My question: did John or any of the players ever disclose why that game came to an end, since it doesn’t reach any “true” end point in the fiction? Was it simply a matter of scheduling and real world constraints?

1 Like

I just started watching and even early on they mention their busy schedule and infrequent streams. Adam is now GMing like…3 games? John is working on a new edition of Agon, Stras just finished working on Band of Blades and Sean is busy poking Adam to finish his hack. That’s a full time job right there.

2 Likes

Yep. There was never an official ending, we just got to the point where we couldn’t schedule a game for the life of us and so like many things moved on. We’ve talked a few times about getting the crew back together, but I imagine it would be in a very different Doskvol than the one we left.

6 Likes

Thanks, Sean! That’s what I reckoned. It’s good to know that even those of you who make this your livelihoods (as well as avocations) run into the same difficulties with scheduling as the rest of us. Somehow it makes me feel better about my own abandoned games over the years…

1 Like

Also, I’m not much of a believer in an RPG series having an “ending” (unless the game is specifically designed that way). We play to find out what happens – each session. There’s no end point or story arc in this mode of play.

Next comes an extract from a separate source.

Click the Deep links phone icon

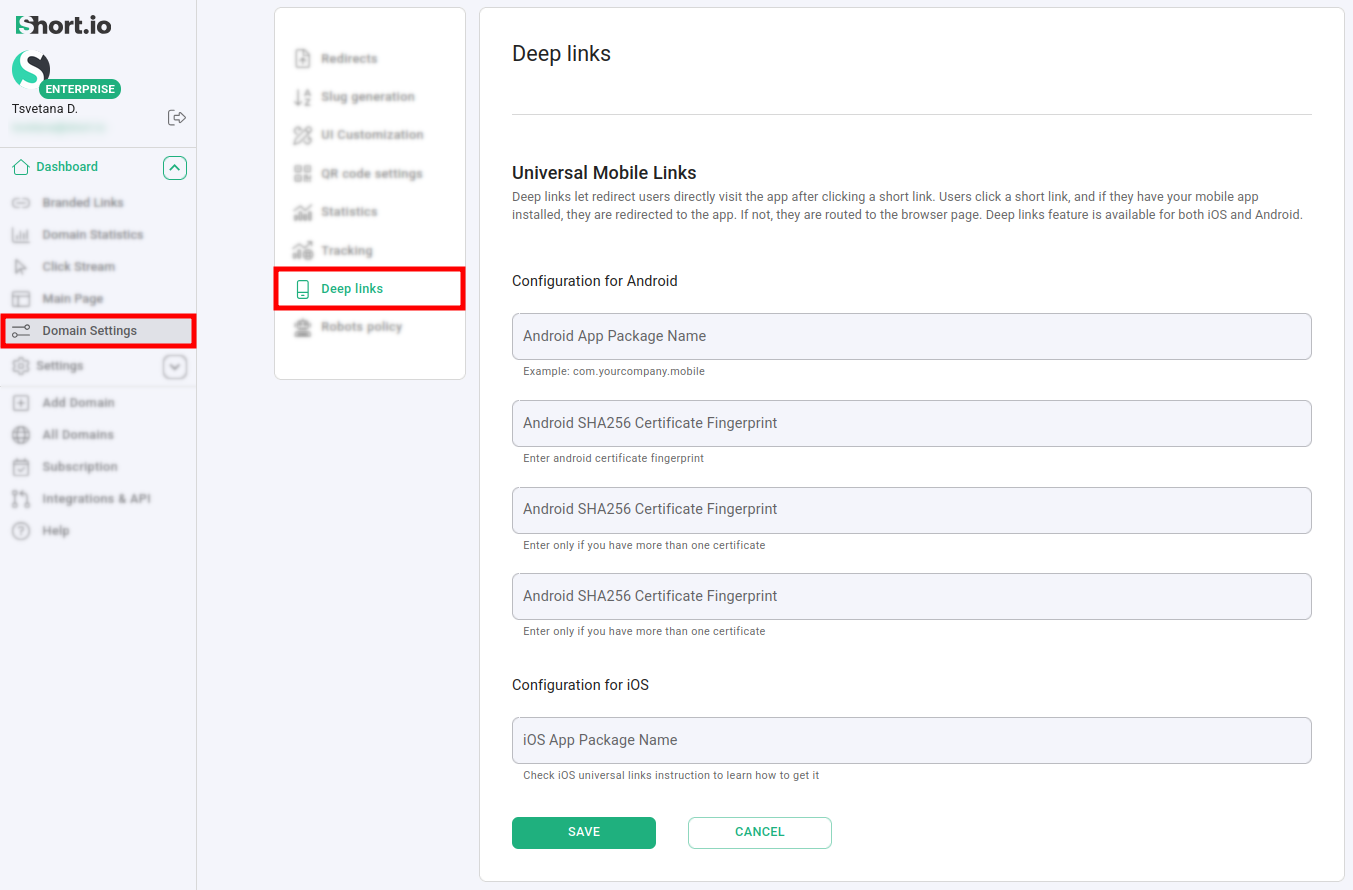pos(302,289)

Other RPG streams are more like shows, with arcs and finales. And that’s fine. But that’s not what we were doing.

If we had played another dozen episodes, there still wouldn’t be an ending.

6 Likes

For sure, John! Ever since I was introduced to “Story Now” gaming several years ago (as opposed to, for lack of a better term, the “traditional” RPGing in the D&D vein that I grew up with), I have rethought many of the previous concepts I held about the goals, structures, and methods of RPGing and what works best for me.

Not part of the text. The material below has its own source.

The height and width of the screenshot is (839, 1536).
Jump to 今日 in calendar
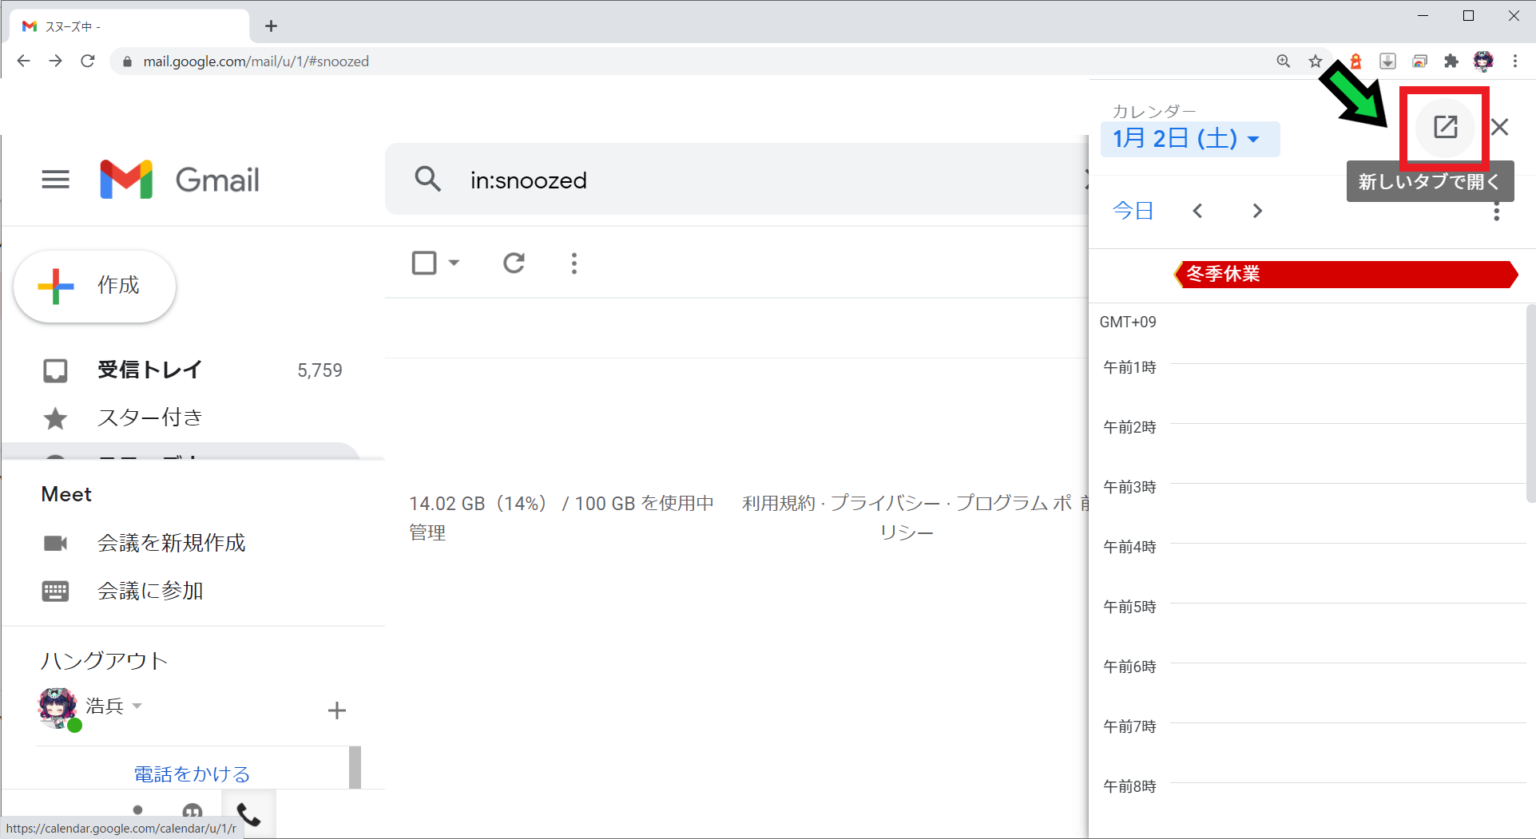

I guess what I meant with regard to “ending” is a point where the PCs have reached their various goals, that there are no player-driven desiderata that have yet to be met. There are times when the PCs achieve, essentially, what they set out to accomplish early in the game with no new goals accrued during play unmet, and that can be a kind of game-induced ending versus real-world factors like scheduling difficulties dictating a game being “over.”

But your point about the many longterm arcs, with no “ending” in sight for Arcy, Oscar, and Cantor is an important element of what separates Blades from many “traditional” games! (And why I love it so!)